Os sistemas convencionais podem sair mais baratos em alguns casos, pois não levam em consideração as especificidades de cada local, ou seja, é um tipo de sistema para qualquer casa, variando apenas o volume em função do número de moradores.
Em regiões litorâneas como Florianópolis, muitos locais não são indicados a disposição de efluentes em sumidouros, pois o lençol freático é alto e pode contaminá-lo com essa prática. Porém isso não é levado em consideração por um pedreiro na hora de construir.
Cisterna Comunitária – Arquivo Baobá Tec.
M.A. O que você indica para as pessoas que buscam esse diferencial?
T.G. Eu indico primeiramente que as pessoas busquem informações a respeito. Que pesquisem sobre sistemas de saneamento ecológico, que conversem com pessoas que tem algum conhecimento na área.
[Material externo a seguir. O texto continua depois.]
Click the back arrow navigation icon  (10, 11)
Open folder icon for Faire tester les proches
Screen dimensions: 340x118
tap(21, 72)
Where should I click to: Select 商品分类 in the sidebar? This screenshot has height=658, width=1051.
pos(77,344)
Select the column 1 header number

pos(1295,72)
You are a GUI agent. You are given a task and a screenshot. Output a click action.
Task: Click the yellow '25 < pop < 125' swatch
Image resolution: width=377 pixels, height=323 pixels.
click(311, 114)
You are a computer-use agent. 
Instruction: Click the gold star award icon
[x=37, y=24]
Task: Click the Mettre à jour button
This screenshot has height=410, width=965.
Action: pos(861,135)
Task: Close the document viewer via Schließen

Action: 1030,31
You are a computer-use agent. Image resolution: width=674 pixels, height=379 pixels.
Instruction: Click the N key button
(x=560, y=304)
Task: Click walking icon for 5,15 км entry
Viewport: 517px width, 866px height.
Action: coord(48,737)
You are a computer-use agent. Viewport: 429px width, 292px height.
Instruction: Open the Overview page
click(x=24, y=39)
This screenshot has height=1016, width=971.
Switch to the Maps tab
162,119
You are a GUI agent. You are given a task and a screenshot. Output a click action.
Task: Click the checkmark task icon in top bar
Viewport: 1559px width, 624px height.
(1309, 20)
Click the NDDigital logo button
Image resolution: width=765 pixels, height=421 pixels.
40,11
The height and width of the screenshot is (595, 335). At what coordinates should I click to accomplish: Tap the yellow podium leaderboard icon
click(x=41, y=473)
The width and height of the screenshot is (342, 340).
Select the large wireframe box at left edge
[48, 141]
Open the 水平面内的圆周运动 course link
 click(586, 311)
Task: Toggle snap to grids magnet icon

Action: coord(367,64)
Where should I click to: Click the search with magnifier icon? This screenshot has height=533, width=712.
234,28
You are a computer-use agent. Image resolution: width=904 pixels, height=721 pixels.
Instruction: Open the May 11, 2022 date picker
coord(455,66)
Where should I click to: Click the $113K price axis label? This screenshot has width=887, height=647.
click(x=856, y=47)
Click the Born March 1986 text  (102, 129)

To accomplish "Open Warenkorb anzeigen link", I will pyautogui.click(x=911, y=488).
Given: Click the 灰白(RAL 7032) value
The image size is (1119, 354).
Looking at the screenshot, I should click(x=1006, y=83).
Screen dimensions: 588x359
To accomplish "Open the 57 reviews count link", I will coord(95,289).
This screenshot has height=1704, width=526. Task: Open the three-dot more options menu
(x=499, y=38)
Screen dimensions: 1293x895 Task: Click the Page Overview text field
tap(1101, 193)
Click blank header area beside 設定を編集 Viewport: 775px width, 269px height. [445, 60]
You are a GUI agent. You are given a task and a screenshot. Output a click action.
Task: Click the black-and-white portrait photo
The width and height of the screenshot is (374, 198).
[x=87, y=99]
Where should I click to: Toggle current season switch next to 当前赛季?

E então que procure um profissional capacitado para junto buscar a melhor opção de tecnologia para o caso específico, a fim de projetar e dar orientações de como construir, operar e realizar manutenção dos sistemas.
Tiago Guedes é engenheiro ambiental, Doutorando em Tratamento de água e efluentes pela UFSC, pelo Laboratório de Potabilização da Água – LAPOA. Já desenvolveu inúmeras iniciativas relacionadas ao saneamento ecológico e é responsável por projetos hidrosanitários desenvolvidos em parceria com a Margem Arquitetura.